Wednesday, 11 September 2013

John Bellany Remembered

 
Over the last few days I’ve been reading online the tributes and obituaries to John Bellany, the Scottish painter who died last week aged 71. I didn’t actually find out about his death until Saturday when I was stood in front of a particularly marvelous large early painting by Bellany at ‘Aquatopia’, the rather unfortunately named, but quite good exhibition at Nottingham Contemporary with a friend who mentioned it. 
  I was initially a bit shocked, but then not entirely surprised as he had a formidable reputation for living life to the full, especially when it came to the demon drink, which had taken it’s toll on his health. This can be seen with his need for a liver transplant in his forties and suffering three heart attacks, one on the way to a major retrospective of his work in Glasgow in 2005. Indeed, thinking about it, I was not even sure if he was still alive, having lost touch with his work in the last ten years having previously been a fan.
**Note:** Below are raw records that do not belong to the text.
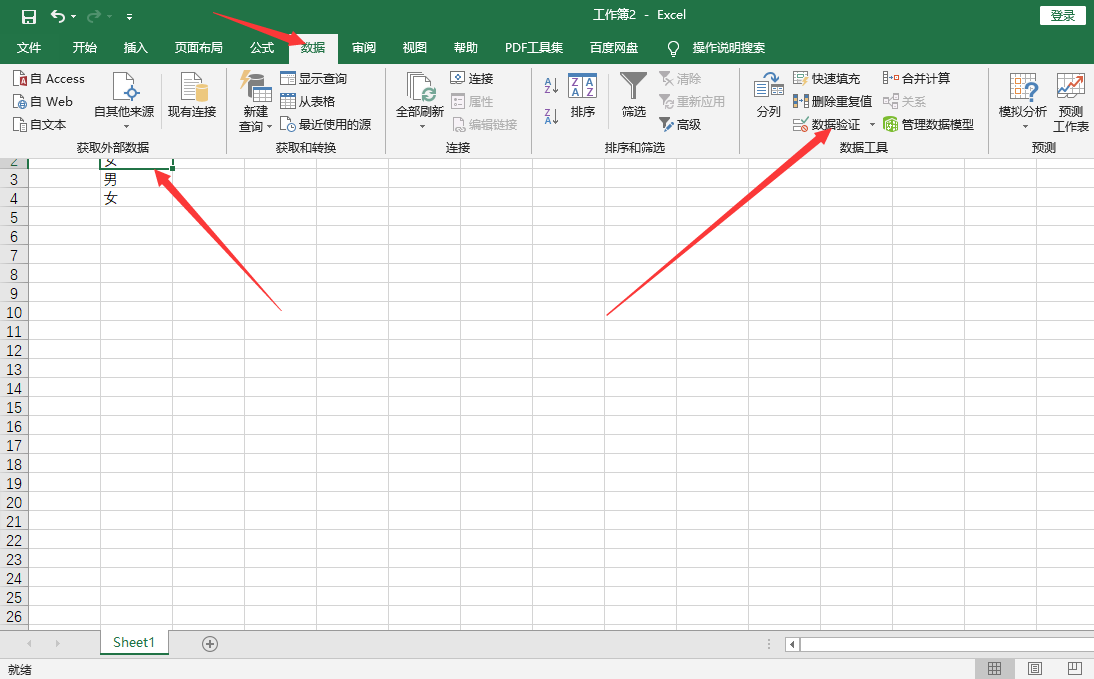This screenshot has height=679, width=1094.
Task: Click the Forecast Sheet (预测工作表) icon
Action: tap(1070, 88)
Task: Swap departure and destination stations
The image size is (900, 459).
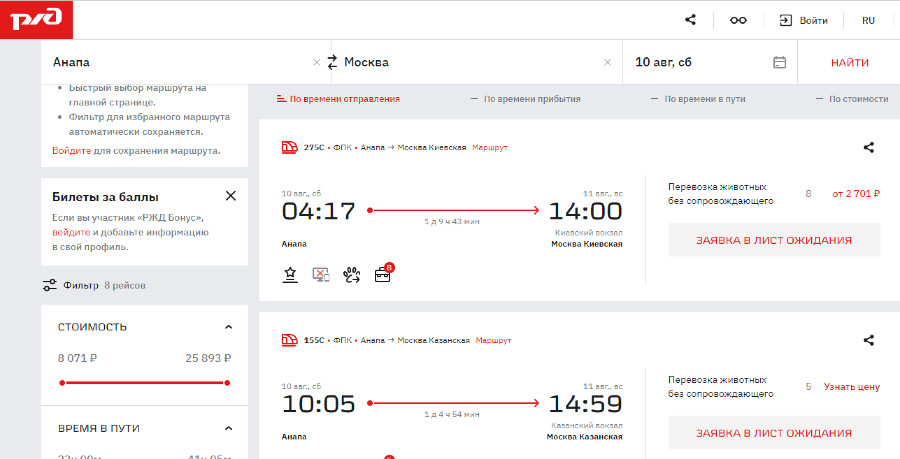Action: pyautogui.click(x=331, y=62)
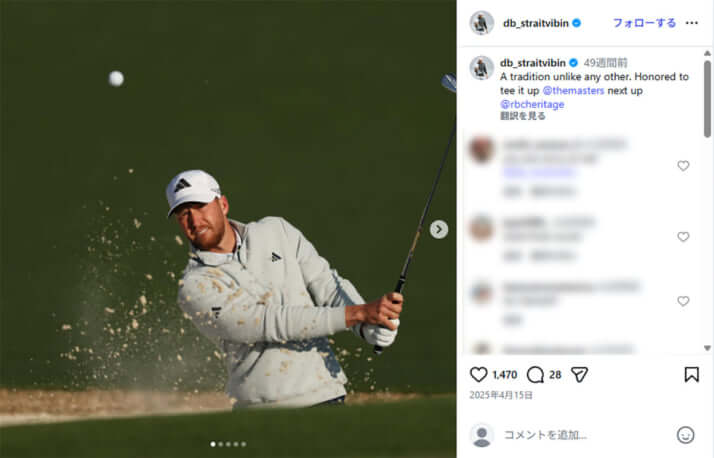This screenshot has width=714, height=458.
Task: Open @themasters mention link
Action: coord(573,91)
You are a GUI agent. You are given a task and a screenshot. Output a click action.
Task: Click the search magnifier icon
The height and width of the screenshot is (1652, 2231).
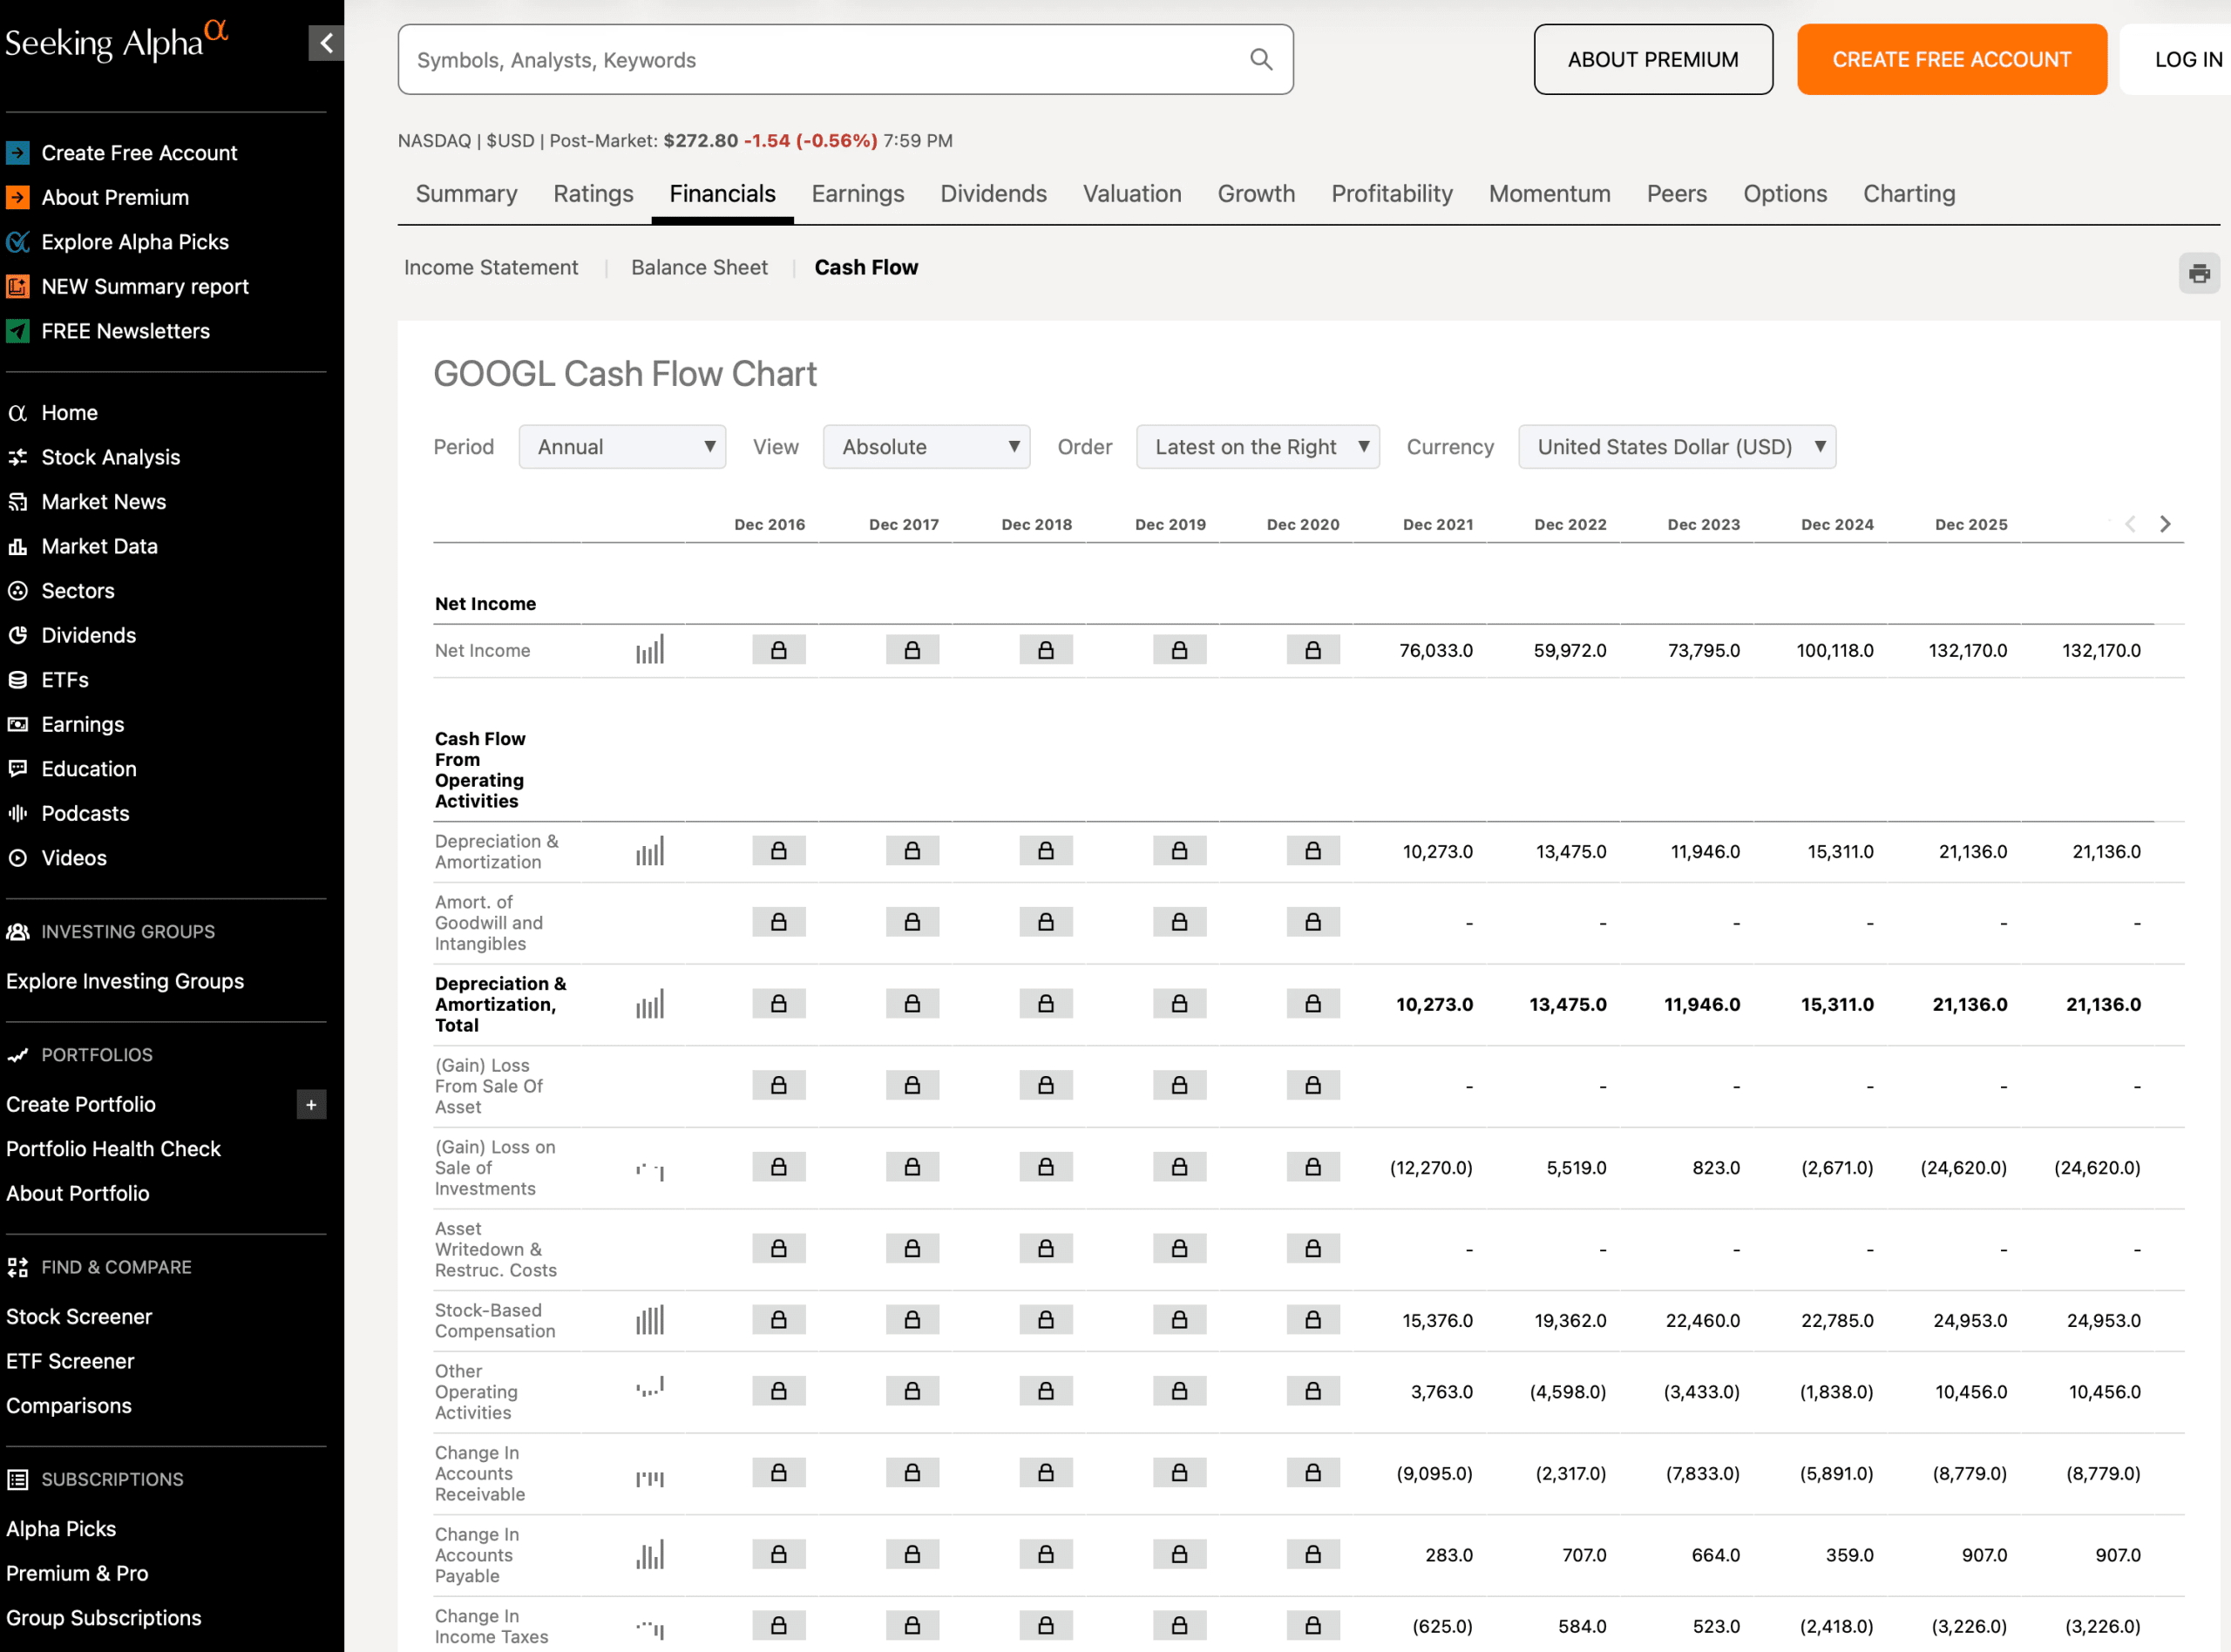click(x=1261, y=59)
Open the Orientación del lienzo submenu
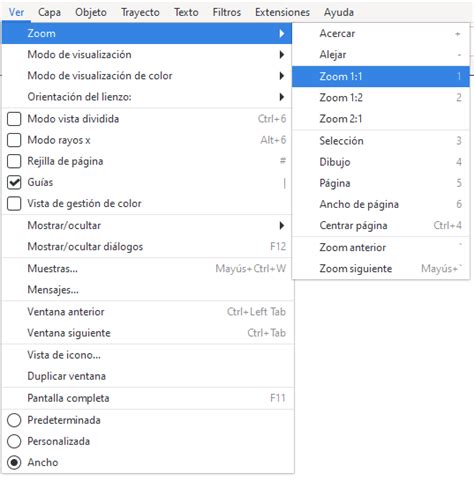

You would be hard pressed to find a more passionate painter in modern times, and fittingly he died with a paintbrush in his hand. 
I used to live in Bellany’s native Edinburgh (he was actually born and raised in Port Seton, about ten miles from the Scottish capital), and saw his work everywhere in the local galleries, and even hanging in the living room of notorious reformed Barlinnie hard man Jimmy Boyle, whose house I used to pass on the way to the sea. I furtively and enviously looked across to the view in the window where a large colourful Bellany painting hung on the wall. My fellow artists in the studio I worked with used to gently mock his work, but I always admired it and learned a great deal about figurative painting and composition from him. I think my artist friends, who were largely Edinburgh born and had studied at the College of Art, were just understandably tired of his work everywhere and the ‘legend’ of the man in the city.  My friend Donald, thought those self portraits in his hospital bed after his liver transplant were hilarious: ‘just too much, give it a rest,big man’. But I think they are great, and love their brutal honesty. They are in the great European tradition of artists such as Goya, Munch and Beckmann, some of my other favourite painters. 

  I’ve really enjoyed looking at his recent paintings in the last few days: they are largely scenes of Port Seton harbor in the most magnificent colour, a real return to form after a few years where I thought things were looking repetitive and over mannered. My favourite paintings though are the ones created in his destructive, alcoholic days, which are chaotic, everything teetering at the point of collapse. The frenetic handling of paint disturbingly captures the artist’s inner mental turmoil.
 As that other great Scottish painter, Alan Davie said of him, at his best John Bellany was a painter of ‘true and powerful Nordic power’.